No significant association was found between sex and sodium levels (p = 0.675, mean for males = 138.52 mmol/L, mean for females = 138.54 mmol/L), ionized calcium levels (p = 0.914, mean for males = 1.03 mmol/L, mean for females = 1.04 mmol/L), or chloride levels (p = 0.407, mean for males = 104.15 mmol/L, mean for females = 106.65 mmol/L). However, Pearson analysis showed a possible correlation between sex and potassium levels in our study group (p= 0.016, mean for males = 3.985, mean for females = 3.511 mmol/L). One-Way ANOVA revealed no significant association between the mechanism of trauma and electrolyte levels for sodium (F = 1.267, p = 0.343), potassium (F = 0.291, p = 0.915), ionized calcium (F = 0.275, p = 0.924), and chloride (F = 1.356, p = 0.272). Possible correlations between electrolyte levels and GCS scores were analyzed using the Spearman test, which showed no significant results for sodium (p = 0.054), potassium (p = 0.985), and ionized calcium (p = 0.738), whereas a correlation was found for chloride levels (ρ = -0.515; p = 0.002). No correlation was found between copeptin or ADH levels and sodium (p = 0.565 and 0.966), potassium (p = 0.210 and 0.520), calcium (p = 0.177 and 0.055), or chloride (p = 0.311 and 0.622).
Electrolyte levels were also not significantly associated with the need for surgery (p = 0.126 for sodium, p = 0.075 for potassium, p = 0.732 for ionized calcium, and p = 0.087 for chloride). Furthermore, Pearson analysis indicated no significant correlation between electrolyte levels and the presence of isolated head trauma (p = 0.322 for sodium, p = 0.507 for potassium, p = 0.998 for ionized calcium, and p = 0.205 for chloride).

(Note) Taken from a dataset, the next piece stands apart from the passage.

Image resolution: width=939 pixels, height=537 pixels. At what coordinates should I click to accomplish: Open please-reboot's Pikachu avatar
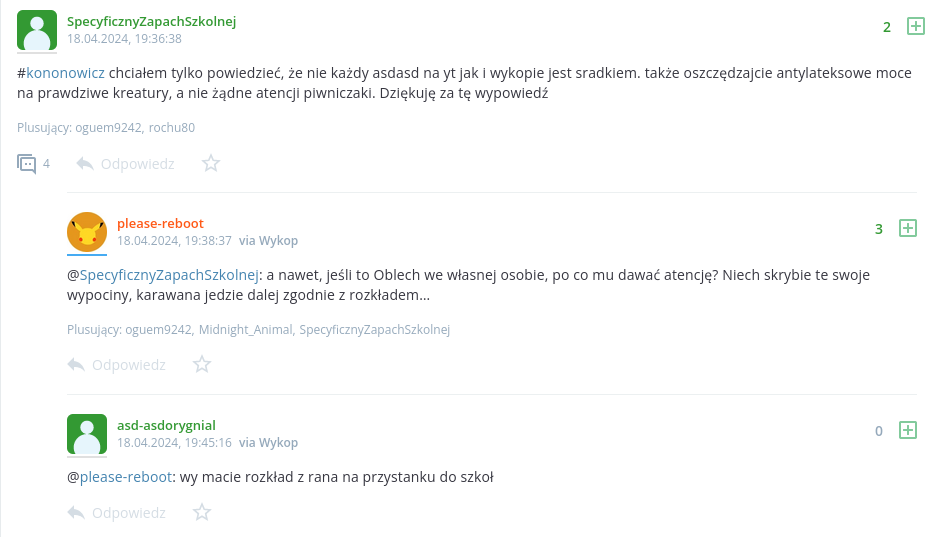(87, 232)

Regarding imaging findings, the Mann-Whitney U test identified correlations between potassium levels and the presence of subdural hematoma (p = 0.032) and subarachnoid hemorrhage (p = 0.043) (Figure 4). No other significant correlations were found between potassium levels and other imaging findings, nor were the associations between the levels of other electrolytes and the imaging findings analyzed in the study (Table 1).

4. Discussion

Our study presents significant findings on the relationship between electrolyte disturbances and TBI within the first 24 hours of admission. Specifically, we discovered an inverse association between chloride levels and GCS scores (ρ = -0.515; p = 0.002). This is a notable discovery, as chloride levels have not previously been a primary focus in TBI research and may offer new insights into patient management. Historically, chloride levels have not been emphasized in TBI studies. However, our findings suggest that they may serve as a critical biomarker. Elevated chloride levels could indicate a more severe neurological status in TBI patients, thereby requiring close monitoring and possibly influencing therapeutic strategies. For instance, a study by Lee et al. found that hyperchloremia is linked to poor outcomes and increased mortality in major trauma patients, with hyperchloremia 48 hours post-admission correlating with 30-day mortality [25]. In contrast, Jahanipour et al. reported no association between admission chloride levels and hospital mortality 24 hours later [26].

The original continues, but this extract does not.